Saffron - Red Gold Spice
Saffron - Red Gold Spice
Wondering just how much you can do with a tiny spice like saffron? Worry not, Chef Nimish Bhatia has conjured a wide set of recipes with flavours and fragrances that you will be dying to try at home
Saffron, zafran, za'afran, safran, sargol, kesar...no matter which language it is spoken in, saffron will always have pride of place and an undeniable novelty about it. And for good reason. The only ingredient which creates an oomph in a recipe by being a part of it is saffron. Just its name creates a high, followed by its fragrance, whiff, colour and the wondrous amalgamation of all these in the food, along with its health benefits.
When I was growing as a chef, I was very curious about this ingredient and used to love watching my senior chefs add saffron to dishes. They treated each strand with all the respect such a precious product deserves, the same respect you would show an empress. It was kept locked up and handled only by an accountable chef. Back in the day, too, saffron was the responsibility of the head khansama who would often know how many counts were in the box on any given day, and would bring it out to make something festive or on a special occasion.
The same thing I saw when I was growing up, my mother using saffron in halwas and pulaos. Saffron chai in winters would always begin with giving the saffron trader the challenge to ensure its highest quality and would end by adding every last drop of steeped saffron tea to their biryani or kheer.
Much like its name that has been derived from Persian zaparan, meaning gold strung, saffron, good quality that is, has always been a rare find. It grows in a dedicated area in Kashmir, needs skill to be harvested, and a small farm-size harvest often produces a small box of it.
I had an opportunity to visit South Kashmir's Pampore, and also Budgam in central Kashmir whilst I was there. And much like its name, I realised saffron lives up to its royal reputation of little is enough. But are these the only reasons saffron demands such a prime spot in the world of spices and essence. Partly.

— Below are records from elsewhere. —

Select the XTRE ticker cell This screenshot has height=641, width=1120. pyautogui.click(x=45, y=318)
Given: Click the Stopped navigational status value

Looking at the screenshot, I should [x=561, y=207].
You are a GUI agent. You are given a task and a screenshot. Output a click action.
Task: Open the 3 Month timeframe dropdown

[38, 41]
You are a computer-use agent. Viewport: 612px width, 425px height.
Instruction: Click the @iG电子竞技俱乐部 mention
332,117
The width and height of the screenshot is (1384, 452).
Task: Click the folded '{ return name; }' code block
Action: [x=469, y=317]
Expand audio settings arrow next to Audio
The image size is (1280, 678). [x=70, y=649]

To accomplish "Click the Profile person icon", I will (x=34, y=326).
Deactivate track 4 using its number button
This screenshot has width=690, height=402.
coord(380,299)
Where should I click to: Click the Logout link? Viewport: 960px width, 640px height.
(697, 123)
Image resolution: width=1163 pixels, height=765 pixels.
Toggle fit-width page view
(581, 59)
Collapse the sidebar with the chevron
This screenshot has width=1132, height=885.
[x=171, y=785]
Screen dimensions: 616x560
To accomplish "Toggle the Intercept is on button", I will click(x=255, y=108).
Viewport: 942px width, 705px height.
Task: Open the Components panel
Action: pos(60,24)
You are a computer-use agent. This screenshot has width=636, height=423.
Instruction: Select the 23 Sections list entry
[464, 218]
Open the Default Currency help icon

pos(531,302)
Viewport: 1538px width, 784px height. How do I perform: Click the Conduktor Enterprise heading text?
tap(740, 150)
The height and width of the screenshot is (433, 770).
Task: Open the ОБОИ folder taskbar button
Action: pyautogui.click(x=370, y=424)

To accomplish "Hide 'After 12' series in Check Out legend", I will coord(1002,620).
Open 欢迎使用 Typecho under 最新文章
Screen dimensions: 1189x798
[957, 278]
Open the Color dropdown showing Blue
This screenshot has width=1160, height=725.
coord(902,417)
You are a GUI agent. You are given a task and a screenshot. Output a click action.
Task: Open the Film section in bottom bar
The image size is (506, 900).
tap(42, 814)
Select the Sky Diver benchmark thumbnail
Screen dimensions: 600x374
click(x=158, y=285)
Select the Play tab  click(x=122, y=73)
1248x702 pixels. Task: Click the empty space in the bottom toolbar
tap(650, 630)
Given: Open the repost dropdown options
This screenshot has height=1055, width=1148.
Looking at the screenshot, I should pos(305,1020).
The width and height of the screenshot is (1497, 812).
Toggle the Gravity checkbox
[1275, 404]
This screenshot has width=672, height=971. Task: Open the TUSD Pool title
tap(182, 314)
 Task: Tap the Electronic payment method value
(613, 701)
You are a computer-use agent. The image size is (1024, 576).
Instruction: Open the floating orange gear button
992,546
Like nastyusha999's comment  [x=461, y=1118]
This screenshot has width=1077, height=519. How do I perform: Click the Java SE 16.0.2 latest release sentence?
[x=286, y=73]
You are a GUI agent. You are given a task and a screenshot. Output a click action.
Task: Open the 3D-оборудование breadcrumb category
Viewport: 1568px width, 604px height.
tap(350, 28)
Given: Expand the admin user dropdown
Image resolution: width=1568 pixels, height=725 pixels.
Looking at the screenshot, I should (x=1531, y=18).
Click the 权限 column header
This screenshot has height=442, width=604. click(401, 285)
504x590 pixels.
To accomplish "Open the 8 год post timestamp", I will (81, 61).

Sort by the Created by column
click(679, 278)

Saffron's honour as a spice worth its weight in gold comes from its curative virtues. Those fragrant orange strands were much in demand for their anti-microbial, anti-bacterial, anti-fungal, anti-septic, anti-inflammatory properties, and the therapeutic effect against cardiovascular diseases. That aside, saffron was a prime cosmetic back in the day, and was often the key to a gold-like glowing complexion.
However, over the years, as saffron followed suit and entered the kitchen, it became the popular queen whose Midas touch could change any dish and make it gourmet. And the brilliant part, the touch worked on almost every dish, be it sweet, savoury, rice, meat and even shorbas.
Such was saffron's culinary versatility that it earned the moniker 'red gold' in the kitchen.
This was the effect of saffron, which has never seen a dip in its stock, even on the home front, where it maintained its role as a wellness spice and an essence.
As I understand, saffron originated and grew popular in Persia and then moved across the world to be used by Greek Gods, royal families, the rich and famous, and by so many of us today, for its musky aroma and anti-ageing qualities, too. It even carries a snob value given that it is the most expensive cooking ingredient and a symbol of love or a 'healing spice'.
When coming up with recipes exclusively for UpperCrust, I thought of the Kesar Jalebis or the Zaffrani Biryani instantly, but I have gone beyond these classics. In my years as a chef, I have tried to use a varied repertoire with culinary styles to create global gastronomic impressions and recipes. I have not only used saffron with its geographical cooking styles but in different versions in different recipes to bring you an assorted platter.
Like in the saffron sushi, it’s the colour and whiff that hits your first; in the cold kebab it’s the amalgamation with walnut and cream that sets it apart. In the veggie tower, the woody gucchi acts as a spice with floral saffron infusion while in the 'happy' kebab it becomes an integral part of the marination.
Similarly, the nalli nihari is a slow-cooked meat curry and saffron plays an important role in its flavours and colour.
So there are these recipes, the way you interpret them and its final outcome. As they say, cooking is what you pour into it, love and all the other ingredients... Of course, saffron being the most essential.